REPUBLIKA.CO.ID, JAKARTA -- Kelompok Kriminal Bersenjata (KKB) dikabarkan tengah menyandera pilot maskapai sipil Susi Air di Paro, Nduga, Papua Pegunungan. Namun, Panglima TNI Laksamana Yudo Margono membantah informasi itu.
"Enggak ada penyanderaan. Enggak penyanderaan, dia kan menyelamatkan diri, selamatkan diri," kata Yudo kepada wartawan, Rabu (8/2/2023).
Yudo justru mempertayakan kabar mengenai penyanderaan pilot pesawat tersebut. Dia bahkan mengakui belum mendapatkan informasi mengenai hal ini. "Dari mana itu infonya? Saya malah belum dapat info itu," ujar dia.

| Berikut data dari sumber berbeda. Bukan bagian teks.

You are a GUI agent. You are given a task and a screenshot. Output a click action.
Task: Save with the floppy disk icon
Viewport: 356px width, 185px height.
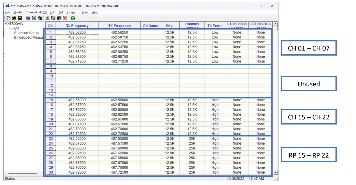(20, 18)
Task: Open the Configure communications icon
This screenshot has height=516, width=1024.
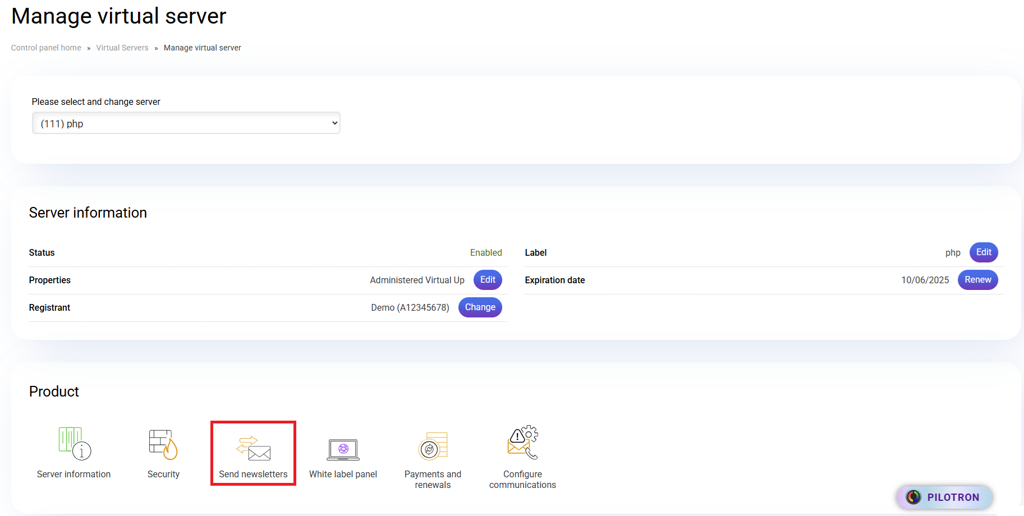Action: (x=522, y=443)
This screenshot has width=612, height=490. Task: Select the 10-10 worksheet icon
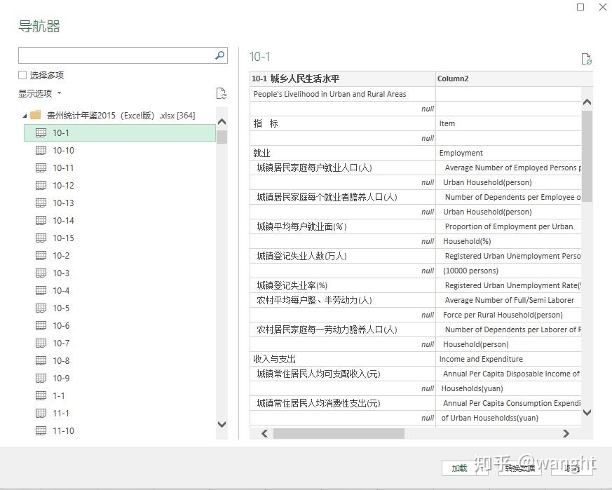41,150
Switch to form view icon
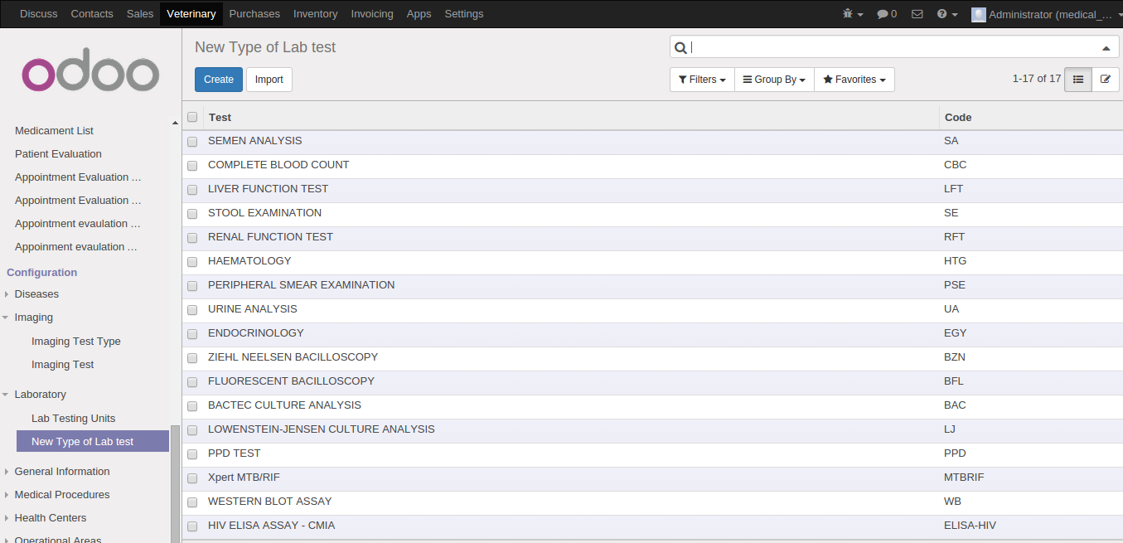The width and height of the screenshot is (1123, 543). [x=1105, y=80]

Meski demikian, Yudo menyebut bahwa pihaknya akan melakukan evakuasi terhadap 15 orang pekerja dan empat penumpang pesawat tersebut. Hingga kini aparat TNI masih melakukan pendalaman untuk mencari tahu keberadaan belasan orang itu.
"Ya tinggal 15 orang sama yang empat orang penumpangnya ini ya dievakuasi, dibawa keluar dari situ," tutur Yudo.
"Enggak tahu ada di mana, akan kita cari, kita evakuasi,\" tambah dia menjelaskan.
Sebelumnya, KKB membakar pesawat Susi Air di Bandara Paro, Nduga pada Selasa (7/2/2023) pagi. Penyerangan tersebut dilakukan KKB yang dipimpin Egianus Kogoya.
Usai membakar pesawat dengan nomor registrasi PK-BVY itu, KKB juga dikabarkan menyandera pilot, yakni Kapten Philips Marthin dan lima penumpang lainnya.
Kapolri Jenderal Listyo Sigit Prabowo membenarkan keberadaan pilot dan penumpang pesawat sipil Susi Air yang disandera KKB di Papua. Sigit mengatakan, saat ini personelnya di kepolisian bersama Tentara Nasional Indonesia (TNI) masih terus melakukan pemburuan, dan pencarian keberadaan kelompok separatis yang melakukan penyanderaan pilot warga negara Selandia Baru itu.
Sigit mengandalkan pencarian, dan upaya penyelematan tersebut, melalui Operasi Damai Cartenz. “Terkait dengan perkembangan pilot dan penumpang yang diamankan (disandera) oleh KKB, saat ini sedang dalam pencarian. Kami tim gabungan (Polri dan TNI) dari Operasi Damai Cartenz saat ini sedang melakukan pencarian,” kata Sigit, Selasa (7/2/2023).
Sigit tak menjelaskan pencarian tersebut sebagai bagian dari operasi militer sebagai respons atas serangan, dan pembakaran armada sipil di Lapangan Udara Paro, di Nduga, Papua Pegunungan tersebut.